No talk of the American media’s role in creating this new stereotype can be complete without a reference to CNN’s Lou Dobbs Tonight with its horror stories of Indian monsters in Bangalore and Gurgaon waiting to swallow up millions of outsourcing jobs; Bloomberg’s periodic reports on The Great Indian Economic Miracle Just Round the Corner; Salon’s sob stories about displaced US tech workers wandering miserably across America in search of jobs and food coupons; Thomas Friedman in the New York Times with his “Golden Enclave” reports on Bangalore (“golden” because tech companies in “India’s Silicon Valley” have created their own “private enclaves away from the country’s bad governance”). References that all come together to create a stereotype that has become as annoyingly familiar as Shah Rukh Khan’s hamming once used to be.

I have to admit, though, it wasn’t always annoyingly familiar. My earliest encounter with the stereotype was during a job interview over a year ago when I was asked what my husband did. Even before I could reply, my interviewer, a kindly midwestern American woman, half-questioningly inquired if he was “in software...?” I remember feeling pretty excited then that random expats out in Tokyo were aware of our tech success. For a while there I glowed with silent pride for Narayana and Sudha Murthy, Azim Premji and the rest of the brilliant people. At any rate it was better than being quizzed about the usual caste system, water-borne diseases or the authenticity of Lapierre’s City of Joy.

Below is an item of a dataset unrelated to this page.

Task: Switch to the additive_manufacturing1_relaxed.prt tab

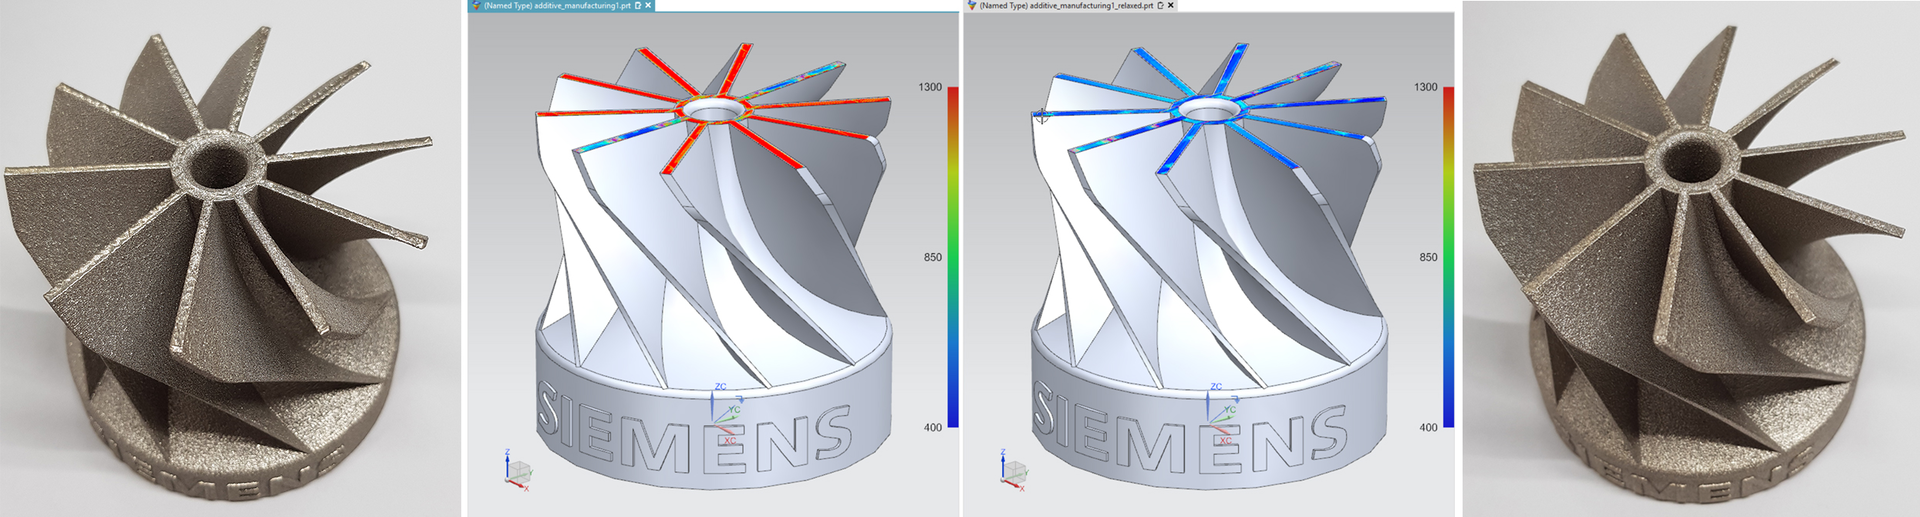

Unfortunately, the warm glow of pride eroded more rapidly than I could have anticipated. Less than a week into my job I answered the same question about a hundred times and by the end of it I’d paranoidly announce my husband’s profession to any and everyone, even before they could ask. I think it was just about then that I began irrationally thinking at least the caste system, water-borne diseases and City of Joy made for slightly more varied conversation than software.

Now, ask me one more question about our software engineers, our Silicon Valley or our masses of English-speaking young people stealing American jobs and I’ll do the one tech thing every Indian code-writer can do blindfolded — hack into your email account and spam you to death.